Sunday, January 17, 2016

Pingxi Sky Lantern Festival

Pingxi Lantern Festival, Taipei
Every year, for ten days around the fifteenth day of the first lunar month, Taiwan holds a lantern festival. The origins of this are unclear; there are a number of theories about how it started, many full of gods and legends, so I'm not even going to try to pick one. Let's just accept the festival exists, and not worry about why.

Part of the festival is the huge lanterns that we showed in our last post 'Taipei - more sightseeing'. They are certainly amazing, and well worth seeing, but what we were really interested in was the Pingxi Sky Lantern Festival.

Pingxi Lantern Festival, Taipei
Sky lanterns are the beautiful, if contentious (due to potential fire risks and environmental concerns), paper lanterns that you light a wick at the bottom and they float up into the sky. They are believed to have been started by Chu-ko Liang, who was a highly skilled military strategist to Liu Bei (founder of China's Shu Han Dynasty, 221-264 AD), during the turbulent era of Three Kingdoms. He was also known as Kong Ming, meaning 'Hidden Dragon' to represent that he was able to achieve great things that people did not expect of him.


Pingxi Lantern Festival, Taipei
Chu-ko Liang is said to have used smaller sky lanterns as a means of communicating military intelligence, so some call them Kong Ming lanterns. Others use the same name, but because they are the same shape as the hats that he is depicted as wearing.

Anyway, these days, on the fifteenth day itself, thousands of these lanterns are released, which truly is a sight to see.

And we nearly missed it!
Firstly, we went to the wrong place! It is called the Pingxi Sky Lantern Festival, so we went to Pingxi. We had to take a train from Taipei to Ruifang, and then change trains to go on to Pingxi. However they kicked us off at a place called Shifen, and we had to find another train going to Pingxi. We got there, eventually, and decided to have a little wander around the village before finding the festival area.


Pingxi Lantern Festival, Taipei
Thankfully, there wasn't much village to see, so it wasn't long before we started to look for where we were supposed to go, but we couldn't find it. We asked someone, who didn't speak any English, but seemed to be telling us it wasn't here. Hmmm, let's not panic yet, we probably just misunderstood.

We then managed to find someone who did speak English, and sure enough we were in the wrong place. She told us to get on a bus, which was laid on specially for the festival, and it would take us to the right place. We found the bus, still a bit unsure whether we were doing the right thing, and it took us right back to Shifen, where we had been kicked off the train in the first place.

Pingxi Lantern Festival, Taipei
As it turns out, the Pingxi Sky Lantern Festival is actually in Shifen!
So, now we were in the right place, and we were happily wandering along the train tracks - yes, that's right, this all happens along the tracks and we just get out of the way when a train comes - watching people buy a lantern, write their wishes on it, and send it up.




We decided to do one too.

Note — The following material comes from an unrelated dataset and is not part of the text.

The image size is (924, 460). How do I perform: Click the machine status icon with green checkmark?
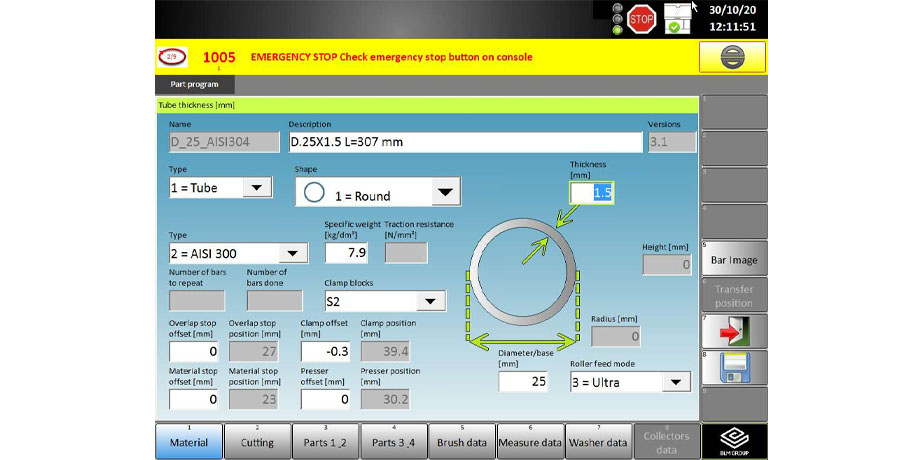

The lanterns come in a variety of colours, which symbolise different things like yellow or orange for wealth, pinks for love, marriage and family, and blue and green for careers. We chose red, which stands for health and peace. We wrote on our messages, and then they helped us light and launch it, taking a few photos first.

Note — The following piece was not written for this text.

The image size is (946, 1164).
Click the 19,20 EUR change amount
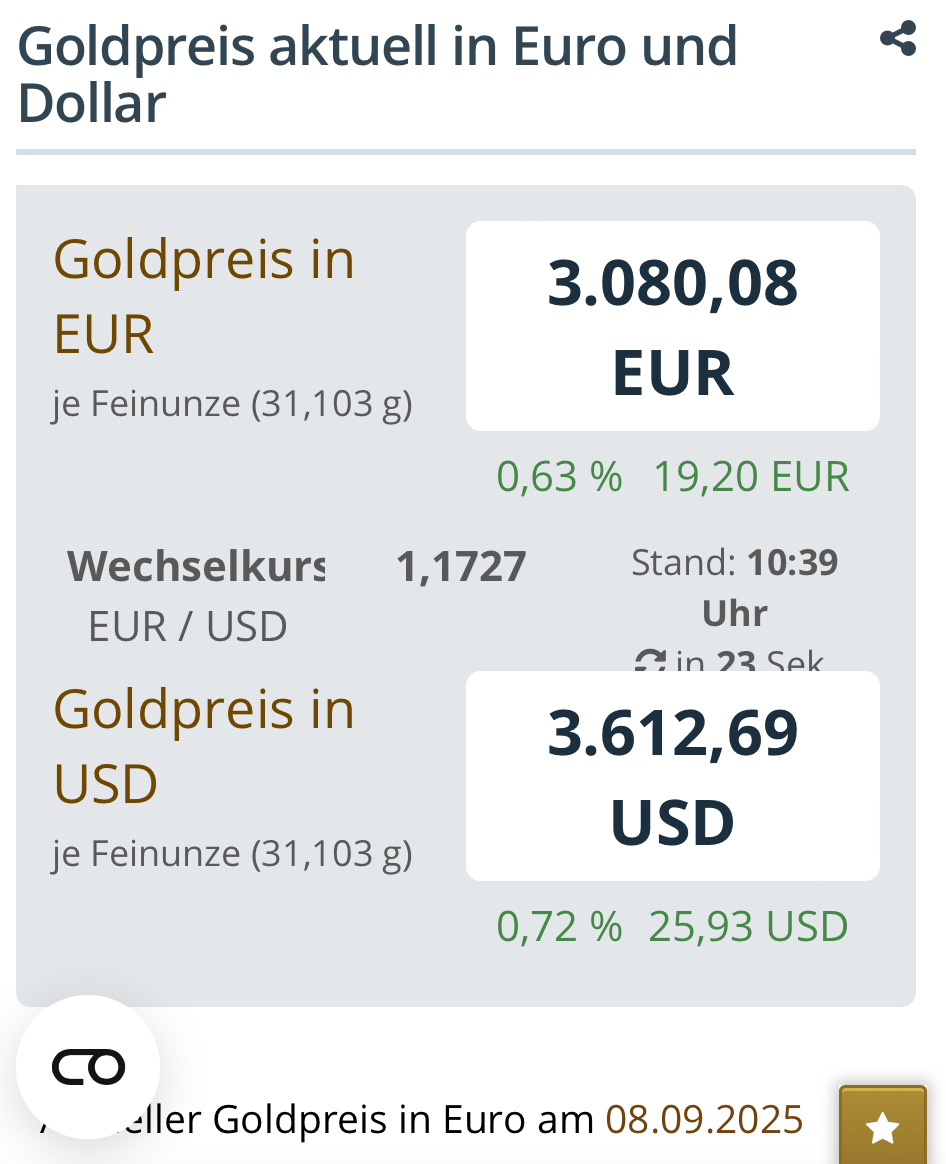751,477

Pingxi Lantern Festival, Taipei
So, our own lantern done, and it now getting quite dark, we started wondering why we couldn't see the expected swathes of mass releases; all we were seeing was individuals releasing their own. There were a lot, but it wasn't what we had expected.
We decided to take a walk further along the tracks, and suddenly, just as we were thinking that we were going nowhere and should turn back, we saw a load of lanterns in the sky nearby, and went haring off to find the source. We had to be quick, because our only way back was by train, and we didn't have that long before the last one goes.


Pingxi Lantern Festival, Taipei
As we hurried along, we came across a family, who were also rushing along. They started indicating to us to hurry, and gave us a piece of paper that looked a bit like a ticket. At this stage, we figured it did no harm to follow, but we thought the ticket was to get in to the live entertainment that was going on at the stage by the release site, and we knew we didn't have time for that.

Pingxi Lantern Festival, Taipei
When we got to the release area, the family showed their tickets and ushered us through too. They then disappeared, but we realised that we were now standing in a group waiting to have an opportunity to go on stage to release one of the big lanterns ourselves - the family obviously had a couple of spares, and gave them to us - how nice of them!


Pingxi Lantern Festival, Taipei
It would have been great to have been a part of one of the releases, but sadly it was evident that our turn was not going to come for a while, and we didn't have time to do it and then get our train back. Had we known an alternative way back to Taipei, we would probably have waited and done it, but we didn't, so we had to go.

Pingxi Lantern Festival, Taipei

We did have a chance to watch two of the releases at close quarters though, and it really was a lovely sight.